The problem:
Copy the lines starting at the one that contains "Click the word Practices" and ending at the one that contains "Point to the word Adaptive", both included, keeping the requests as they are but multiplying every coordinate in the answers by 0.45 and rounding to whole numbers, with halves rounded up. Give only those lines.

Record set:
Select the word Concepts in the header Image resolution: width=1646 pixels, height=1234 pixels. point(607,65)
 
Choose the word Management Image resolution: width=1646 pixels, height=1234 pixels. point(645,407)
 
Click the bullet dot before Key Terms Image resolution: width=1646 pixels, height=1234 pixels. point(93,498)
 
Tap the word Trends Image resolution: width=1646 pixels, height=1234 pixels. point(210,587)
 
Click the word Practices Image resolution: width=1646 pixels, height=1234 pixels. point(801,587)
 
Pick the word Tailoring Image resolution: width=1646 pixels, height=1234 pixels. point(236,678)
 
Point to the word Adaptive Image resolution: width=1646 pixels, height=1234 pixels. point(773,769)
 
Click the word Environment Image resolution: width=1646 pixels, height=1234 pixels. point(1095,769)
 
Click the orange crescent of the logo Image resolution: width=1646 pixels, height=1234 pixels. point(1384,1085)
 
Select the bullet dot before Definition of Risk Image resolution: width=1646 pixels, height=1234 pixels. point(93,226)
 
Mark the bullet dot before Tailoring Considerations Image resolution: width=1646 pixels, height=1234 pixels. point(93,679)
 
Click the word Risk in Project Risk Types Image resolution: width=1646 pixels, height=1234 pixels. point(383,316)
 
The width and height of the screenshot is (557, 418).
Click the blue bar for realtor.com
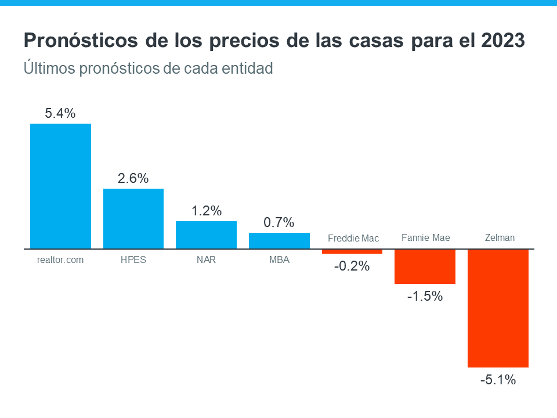[x=60, y=186]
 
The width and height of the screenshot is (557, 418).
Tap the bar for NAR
[x=206, y=235]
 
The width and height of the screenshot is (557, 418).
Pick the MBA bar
[x=279, y=241]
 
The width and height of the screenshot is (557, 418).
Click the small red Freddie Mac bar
[x=352, y=251]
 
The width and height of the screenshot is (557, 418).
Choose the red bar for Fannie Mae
[x=425, y=266]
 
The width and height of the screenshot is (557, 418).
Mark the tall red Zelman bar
[x=498, y=308]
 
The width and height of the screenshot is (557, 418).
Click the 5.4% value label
[x=60, y=114]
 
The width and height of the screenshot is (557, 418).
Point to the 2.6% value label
[x=133, y=179]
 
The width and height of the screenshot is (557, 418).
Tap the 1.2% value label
[x=207, y=211]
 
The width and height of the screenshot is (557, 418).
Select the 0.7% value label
[x=279, y=223]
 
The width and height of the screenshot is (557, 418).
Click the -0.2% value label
[x=352, y=266]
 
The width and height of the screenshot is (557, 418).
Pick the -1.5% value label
[x=425, y=297]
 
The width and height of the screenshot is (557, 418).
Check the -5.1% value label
[x=498, y=380]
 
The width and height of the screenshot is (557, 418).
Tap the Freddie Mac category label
[x=353, y=238]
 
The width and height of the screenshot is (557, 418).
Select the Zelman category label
[x=500, y=237]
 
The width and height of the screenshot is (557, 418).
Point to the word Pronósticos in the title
[x=77, y=41]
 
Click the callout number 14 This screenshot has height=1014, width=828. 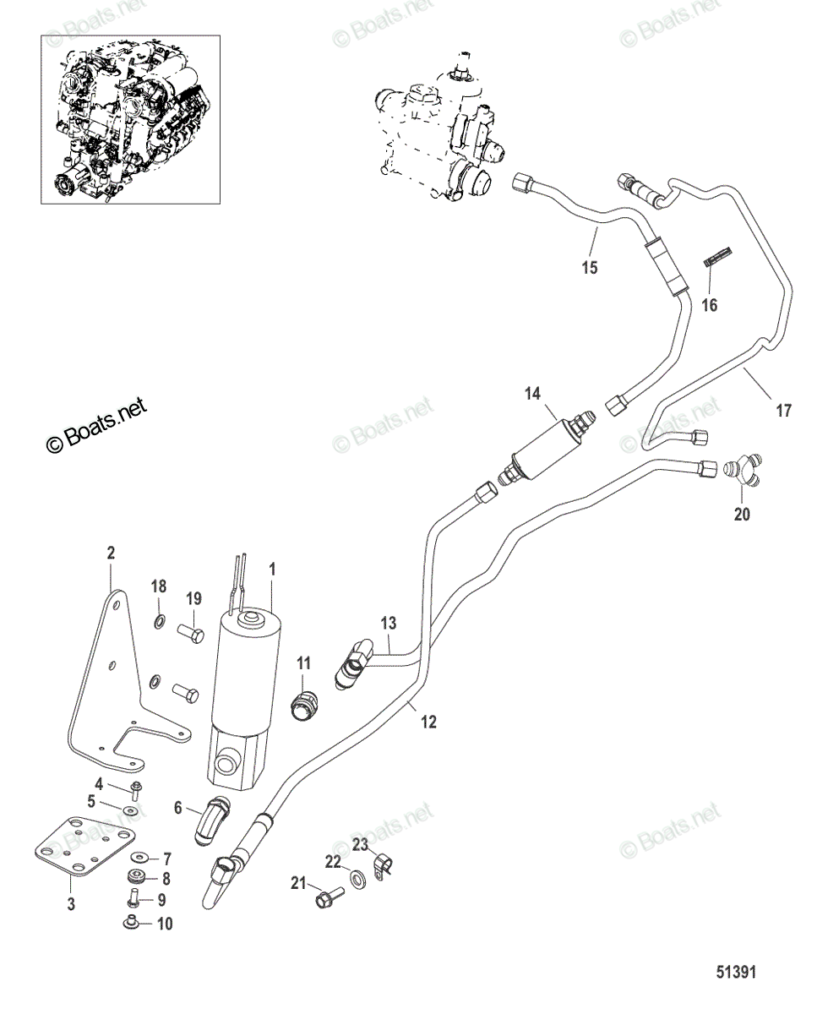(533, 394)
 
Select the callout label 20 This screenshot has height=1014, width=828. (742, 515)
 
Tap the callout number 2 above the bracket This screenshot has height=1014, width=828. (111, 553)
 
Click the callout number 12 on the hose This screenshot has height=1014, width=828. (428, 735)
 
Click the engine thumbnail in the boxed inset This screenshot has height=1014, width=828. (130, 119)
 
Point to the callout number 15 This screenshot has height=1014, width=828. (590, 267)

Exercise result:
Click the word Practices Image resolution: width=1646 pixels, height=1234 pixels. point(360,264)
 
Pick the word Tailoring Image resolution: width=1646 pixels, height=1234 pixels. point(106,305)
 
Point to the word Adaptive Image resolution: width=1646 pixels, height=1234 pixels. point(348,346)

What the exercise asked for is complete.